Try it:
Only one span of the listing below should come back. It runs from the line with "Task: Open the @EvanLowenstein handle" through the line with "You are a computer-use agent. Image resolution: width=1200", and each of its lines must be reproduced exactly.

Given information:
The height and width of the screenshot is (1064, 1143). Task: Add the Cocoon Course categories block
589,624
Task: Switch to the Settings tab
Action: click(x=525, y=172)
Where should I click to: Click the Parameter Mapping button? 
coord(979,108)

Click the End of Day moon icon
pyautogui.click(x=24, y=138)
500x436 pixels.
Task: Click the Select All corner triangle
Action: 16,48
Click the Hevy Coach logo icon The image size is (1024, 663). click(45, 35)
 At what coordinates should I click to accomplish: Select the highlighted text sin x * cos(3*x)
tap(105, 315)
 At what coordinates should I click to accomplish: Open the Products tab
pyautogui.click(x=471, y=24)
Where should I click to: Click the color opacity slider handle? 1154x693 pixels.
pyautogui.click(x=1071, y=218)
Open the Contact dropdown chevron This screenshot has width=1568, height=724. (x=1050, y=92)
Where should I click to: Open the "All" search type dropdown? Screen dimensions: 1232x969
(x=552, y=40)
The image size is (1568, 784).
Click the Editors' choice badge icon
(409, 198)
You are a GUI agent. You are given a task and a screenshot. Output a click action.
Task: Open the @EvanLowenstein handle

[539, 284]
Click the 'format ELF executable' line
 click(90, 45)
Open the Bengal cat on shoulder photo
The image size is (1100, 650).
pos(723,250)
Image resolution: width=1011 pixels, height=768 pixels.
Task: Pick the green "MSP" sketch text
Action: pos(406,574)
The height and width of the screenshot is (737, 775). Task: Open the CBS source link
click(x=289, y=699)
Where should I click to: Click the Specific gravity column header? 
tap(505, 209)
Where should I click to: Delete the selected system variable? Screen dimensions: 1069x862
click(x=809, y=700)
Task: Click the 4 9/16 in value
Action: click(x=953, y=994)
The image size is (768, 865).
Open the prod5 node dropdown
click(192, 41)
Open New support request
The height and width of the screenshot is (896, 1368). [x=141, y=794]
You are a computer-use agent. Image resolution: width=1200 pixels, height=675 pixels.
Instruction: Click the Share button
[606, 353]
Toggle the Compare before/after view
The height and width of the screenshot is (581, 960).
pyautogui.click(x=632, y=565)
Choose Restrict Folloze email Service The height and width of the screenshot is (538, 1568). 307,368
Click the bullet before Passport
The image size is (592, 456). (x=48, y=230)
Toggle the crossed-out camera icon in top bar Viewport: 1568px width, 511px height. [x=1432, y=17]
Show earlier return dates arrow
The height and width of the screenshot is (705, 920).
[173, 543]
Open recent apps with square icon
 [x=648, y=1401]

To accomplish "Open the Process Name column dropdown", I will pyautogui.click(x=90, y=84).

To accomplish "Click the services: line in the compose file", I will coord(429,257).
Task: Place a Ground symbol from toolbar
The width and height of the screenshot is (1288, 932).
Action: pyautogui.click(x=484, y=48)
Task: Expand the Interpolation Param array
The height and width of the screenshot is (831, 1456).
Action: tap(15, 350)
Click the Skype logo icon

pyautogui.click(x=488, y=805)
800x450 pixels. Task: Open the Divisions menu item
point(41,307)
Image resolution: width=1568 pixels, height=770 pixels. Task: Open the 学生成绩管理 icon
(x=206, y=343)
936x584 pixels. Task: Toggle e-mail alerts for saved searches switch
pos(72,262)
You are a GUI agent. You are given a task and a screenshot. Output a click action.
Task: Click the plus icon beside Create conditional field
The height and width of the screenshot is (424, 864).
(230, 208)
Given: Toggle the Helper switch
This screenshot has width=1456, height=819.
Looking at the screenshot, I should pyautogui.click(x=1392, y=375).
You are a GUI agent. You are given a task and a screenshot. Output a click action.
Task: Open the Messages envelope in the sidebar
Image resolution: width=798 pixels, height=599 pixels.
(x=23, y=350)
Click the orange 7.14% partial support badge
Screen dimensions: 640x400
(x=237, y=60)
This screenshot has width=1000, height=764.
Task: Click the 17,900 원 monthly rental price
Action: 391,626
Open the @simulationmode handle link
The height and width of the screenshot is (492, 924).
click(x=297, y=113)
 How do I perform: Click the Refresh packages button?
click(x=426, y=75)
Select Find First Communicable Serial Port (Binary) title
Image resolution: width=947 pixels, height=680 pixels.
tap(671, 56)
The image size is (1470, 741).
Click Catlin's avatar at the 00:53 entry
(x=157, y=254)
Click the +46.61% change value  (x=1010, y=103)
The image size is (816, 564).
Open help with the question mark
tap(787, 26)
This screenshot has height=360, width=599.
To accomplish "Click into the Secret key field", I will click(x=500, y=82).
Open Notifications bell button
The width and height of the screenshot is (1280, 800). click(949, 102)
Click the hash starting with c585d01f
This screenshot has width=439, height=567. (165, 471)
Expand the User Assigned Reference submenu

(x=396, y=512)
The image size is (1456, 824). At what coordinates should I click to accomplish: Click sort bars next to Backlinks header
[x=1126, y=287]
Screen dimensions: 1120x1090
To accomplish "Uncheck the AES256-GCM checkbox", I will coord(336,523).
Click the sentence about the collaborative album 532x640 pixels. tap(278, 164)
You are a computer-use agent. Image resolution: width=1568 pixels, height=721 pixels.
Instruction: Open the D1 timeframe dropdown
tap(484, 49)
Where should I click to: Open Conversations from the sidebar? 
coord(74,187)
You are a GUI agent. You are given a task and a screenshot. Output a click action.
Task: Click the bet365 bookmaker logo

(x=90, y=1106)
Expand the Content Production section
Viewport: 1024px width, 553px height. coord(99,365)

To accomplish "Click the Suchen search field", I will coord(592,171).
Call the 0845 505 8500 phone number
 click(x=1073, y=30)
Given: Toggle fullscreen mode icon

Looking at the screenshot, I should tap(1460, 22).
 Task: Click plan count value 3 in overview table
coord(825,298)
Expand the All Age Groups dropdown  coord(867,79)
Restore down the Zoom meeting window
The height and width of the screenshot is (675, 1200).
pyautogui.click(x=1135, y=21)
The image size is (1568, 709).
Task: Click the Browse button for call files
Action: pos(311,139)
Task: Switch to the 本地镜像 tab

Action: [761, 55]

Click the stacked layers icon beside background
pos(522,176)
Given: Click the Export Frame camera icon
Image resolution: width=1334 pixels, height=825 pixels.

Solution below:
Task: Open the @EvanLowenstein handle

[539, 284]
Click the 'format ELF executable' line
 click(90, 45)
Open the Bengal cat on shoulder photo
The image size is (1100, 650).
pos(723,250)
Image resolution: width=1011 pixels, height=768 pixels.
Task: Pick the green "MSP" sketch text
Action: pos(406,574)
The height and width of the screenshot is (737, 775). Task: Open the CBS source link
click(x=289, y=699)
Where should I click to: Click the Specific gravity column header? 
tap(505, 209)
Where should I click to: Delete the selected system variable? Screen dimensions: 1069x862
click(x=809, y=700)
Task: Click the 4 9/16 in value
Action: click(x=953, y=994)
The image size is (768, 865).
Open the prod5 node dropdown
click(192, 41)
Open New support request
The height and width of the screenshot is (896, 1368). [x=141, y=794]
You are a computer-use agent. Image resolution: width=1200 pixels, height=675 pixels.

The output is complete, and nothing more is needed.